2020 UNCTAD World Investment Forum: More Important Than Ever in an Age of Worrying Trends

Abu Dhabi

Abu Dhabi

In December this year, Abu Dhabi will welcome government leaders, CEOs and investment stakeholders for the seventh biennial UNCTAD World Investment Forum (WIF).

The forum’s mission is to promote investment for sustainable development. And there are worrying trends, as well as signs of hope.

UNCTAD’s latest assessment is that global FDI remained flat in 2019, at $1.39tn, a one percent decline from 2018. But FDI was up in Latin America and the Caribbean, as well as in Africa.

As director of UNCTAD’s Investment and Enterprise Division, and organiser of the forum, I am concerned that global FDI is stagnating. But I see that investors, firms and governments are putting sustainability at the core of their activities.

This makes me optimistic that — through initiatives like the World Investment Forum — we can change investor ehaviour and leverage investment for sustainable development.

“The WIF will continue its mission to provide a universal and inclusive platform for investment stakeholders to address emerging investment issues, to support international investment, and to maximise the contribution of investment to sustainable development.”

Private sector innovation and investment can accelerate the world’s shift to a sustainable growth track. Governments need to realign the regulatory and policy environment to increase the share of invested capital driven by sustainability. This requires dialogue between all stakeholders, the sharing of best practices, and the agreement of investment and financing solutions.

Since 2008, the World Investment Forum has been the UN’s leading multi-stakeholder platform to drive investment for sustainable development. It offers participants the opportunity to influence investment policymaking, shape the global investment environment, and network with global leaders in business and politics. It has helped translate initiatives, such as the Sustainable Development Goals (SDGs) and the Paris Climate Change Agreement, into immediate action. It has shaped policies that better address sustainability challenges and promoted the mobilisation of capital for sustainable investment, especially in the developing world.

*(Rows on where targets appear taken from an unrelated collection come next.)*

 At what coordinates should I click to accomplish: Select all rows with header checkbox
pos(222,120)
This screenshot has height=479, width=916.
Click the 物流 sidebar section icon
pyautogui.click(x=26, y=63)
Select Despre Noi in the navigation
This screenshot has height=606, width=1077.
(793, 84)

The WIF was established to fill the need for an international forum on investment policy. The idea was to supersede intergovernmental negotiations by providing a platform for inclusive dialogue for the entire community of investment-development stakeholders. The process led to consensus on policies and norms, a “soft” approach to global investment policymaking.

In its objectives, timing and approach, the establishment of the WIF has proved prescient. The past decade has been one of huge shifts. Digitalisation and automation were barely on the radar at the start of the decade but are now on all policy agendas. These developments have forced a rethink of capitalism itself, underscoring the need for inclusive, action-orientated dialogue between key stakeholders across sectors, civil society, academia and international organisations.

Looking ahead to this years’ WIF in Abu Dhabi, there are three key questions for the global investment-development community:

  1. How can investment stakeholders rapidly integrate sustainability criteria into investment decisions and business operations and create long-term value and sustainable development impact?
  2. How can governments and businesses respond to the consequences of technological change for development, harness its potential, and mitigate the risks of premature de-industrialisation and social change?
  3. What are the implications of increasing fragmentation in international economic policymaking that has led to a rise in protectionism and competition, as well as an emphasis on regionalism and a move away from liberalisation to intervention?

Together, these subjects will have profound consequences for the new era of globalisation and structural transformation, posing challenges and opportunities.

The WIF will continue its mission to provide a universal and inclusive platform for investment stakeholders to address emerging investment issues, to support international investment, and to maximise the contribution of investment to sustainable development.

With the stakes ever higher, and with UNCTAD’s latest forecast for FDI this year looking weak, the World Investment Forum is needed more than ever.


About the Author

James Zhan

Author: James Zhan

Dr James Zhan is senior director of investment and enterprise at the United Nations Conference on Trade and Development and lead editor of the World Investment Report.